生死の分かれ目は、内部留保と社会的支持

では、自社の危険度はどのように判断すればよいのか。可能な限り、財務諸表などから自己資本比率や流動比率、当座比率、手元流動性等を分析していくことだろう。現金が急減し、たな卸資産が急増しているような会社は要注意だ。

また、CSRや社会貢献、消費者視点といった姿勢を打ち出し、社会の支持を得ているかも分かれ目となるようだ。

「反社会的勢力に利益供与していたり、環境重視に逆行する製品を手がける会社が危機に瀕しても、裁判所は『そんな会社を再生していいのか』と言いますし、銀行も支援したら責任を問われかねない」(中島弁護士)
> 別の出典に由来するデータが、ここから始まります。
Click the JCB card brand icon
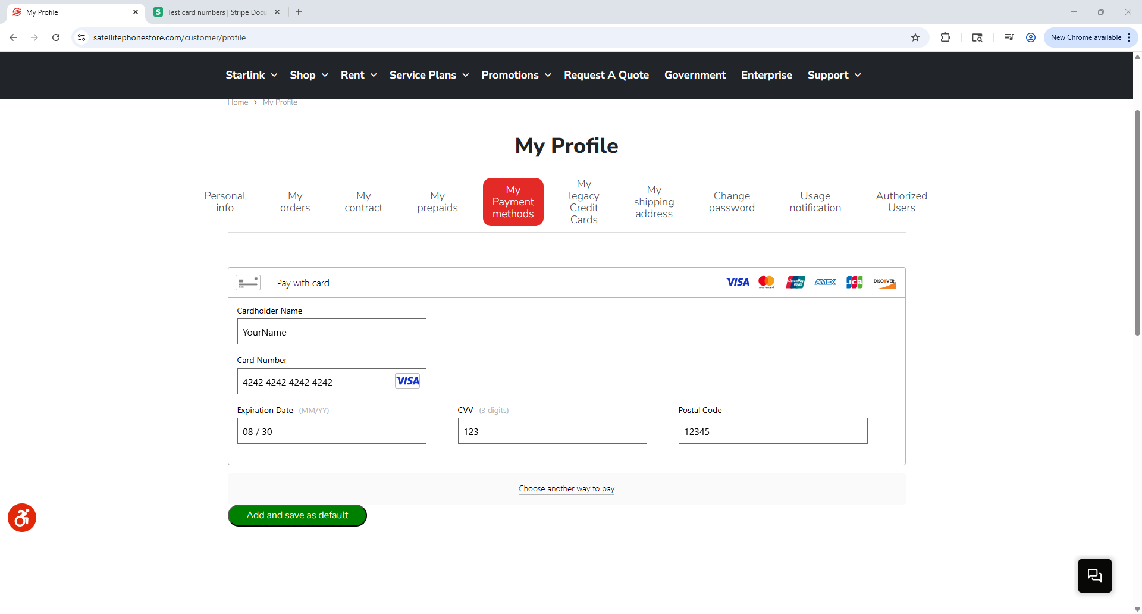1142x614 pixels. [x=854, y=282]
自分の会社が危ないと判断したらどうするか。今危ない業界の中で、早くから危険を察知し、転身していた人間もいるようだ。前出の不動産経営者によると、「今、倒産したか倒産寸前の不動産会社から転職市場に人材が流入しているが、実は06年頃からその動きは始まっており、当時のほうが優秀な人が多かった」と語る。

もちろん先行きが危うくても、組織や顧客のために最後まで踏ん張る決断もあろう。いずれにせよ、的確な現状把握が必要だ。目先の業務に終始せず、日頃から自社や業界、経済全体に視野を広げ、自分なりの分析ができるよう心がける。

そして、業界全体が危機に陥り、自社が消滅したとしても、したたかに生き延びていく能力を蓄えておくことだ。